So, what are the issues you brought forward for discussion, hence the increase is affecting every sector of the Nigeria economy including the poor man in the village?
One, we agreed with government that a tripartite body will be set up to address the issue of minimum wage and this will start and end within the next six months. Two, a technical committee involving all the relevant stakeholders to sit and look into the issue of palliatives to cushion the effects of the increase for Nigerians and workers in particular. Three, we agreed that within two weeks the federal government should set up the board of PPPRA and that all refineries must be brought to life and enabling environment provided for modular refineries around the existing refineries. These modular refineries would go along way in to help in the supply of our local consumption need. This has been the position of TUC. The agreements we reached with government and the decisions we took not to embark on strike, we believe is in the best interest of the system and Nigeria, because we don’t want the system to collapse. But Nigerians must understand that the two unions, TUC and NLC have their different NEC and when they take decisions, Nigerians should respect their positions. TUC respects the decision of NLC and NLC equally respect the position of TUC. We believe that soon the NLC will review their position and we will certainly be on the same page.
The strength of the organised labour is in their unity. Don’t you think the separate position taken by TUC and NLC will weaken labour bargaining power?
Yes right from the beginning, we even took divergent views and we were frank with ourselves. We said this is the mandate of my NEC and I came with two alternatives. NLC said, look this is the mandate of my NEC, I only come with one alternative. And globally, in collective bargaining when you are sitting at the negotiation table, you come with the spirit of give and take, so we leave that to Nigerians to judge. As for frosty relationship between TUC and NLC no! We have understanding among ourselves. We discussed our positions behind the scene and we promised to respect each other’s position. But that does not mean, when there is another issue that affect us we will not work together. To me, it’s a learning process and we will come out stronger than ever before.

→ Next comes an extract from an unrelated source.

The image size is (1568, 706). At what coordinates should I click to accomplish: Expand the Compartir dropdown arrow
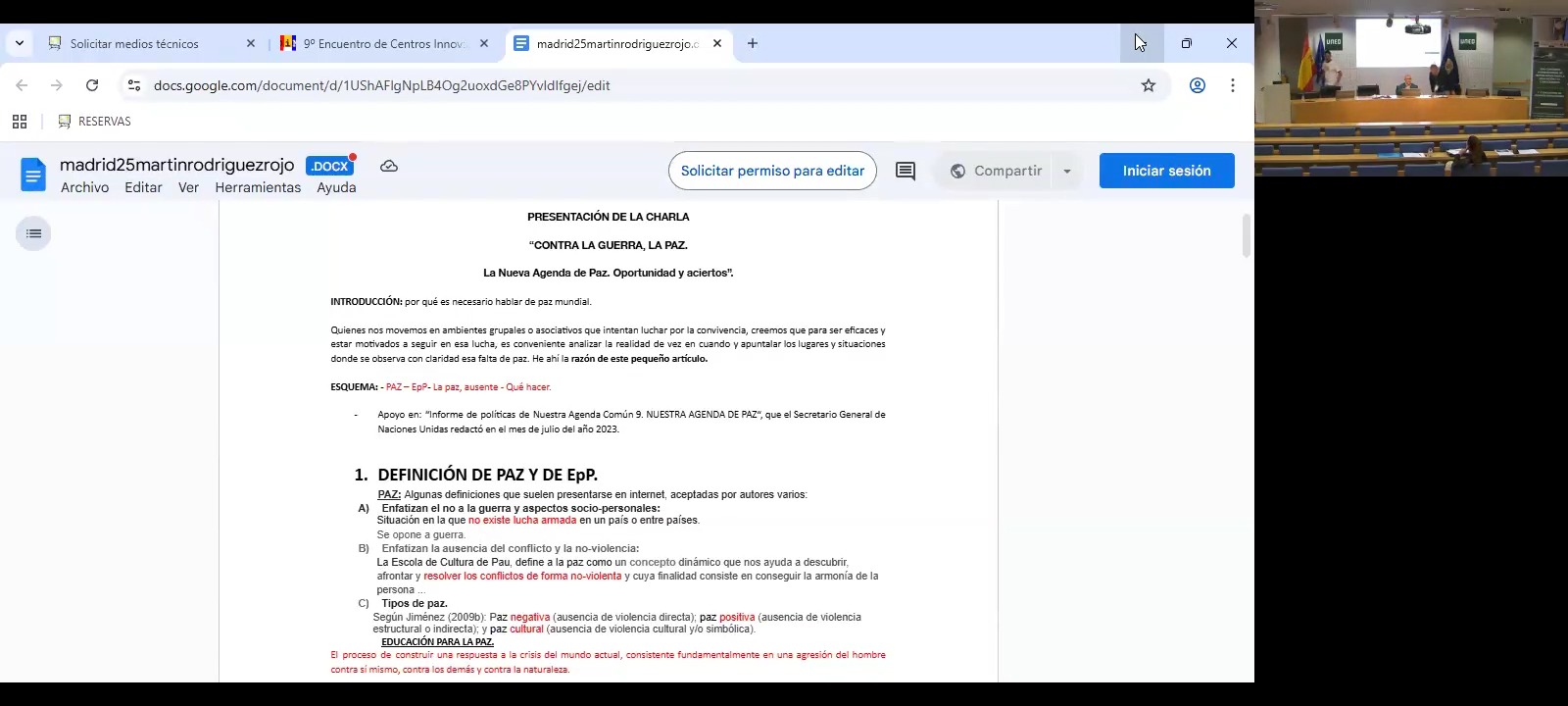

So, in other words, strike was not an option for TUC right from the beginning?
Strike was an option, but like I said, the thing is, the moment you are invited for dialogue, that is negotiation and you don’t come to negotiation table with one option. If you have one option then you don’t come to negotiation table. Stay over there and read out your option and when the other party is ready to meet your demand then you talk. Can there be progress? We went to the negotiation table with two strategies with strike at the extreme end and when we discovered that strike will collapse the economy, we opted for negotiation because if we do, in the next two months there would not be enough money to share at the federation account. Our refineries as there are cannot produce more than 30 percent of our consumption need and we cannot be deceiving ourselves. TUC as Union have a cream la cream of experts in the energy sector. PENGASSAN one of our affiliates knows everything that is happening in the sector and they brief us accordingly, so we know what is good for Nigerians at the moment as far as the issue at hand is concerned. We understand the workings of the industry and that is why we went to the negotiation table with options. And in union negotiation it’s a win win situation, that is the spirit of give and take.
You said you are going in for negotiation on the increment in the National minimum wage, what are you putting on the table?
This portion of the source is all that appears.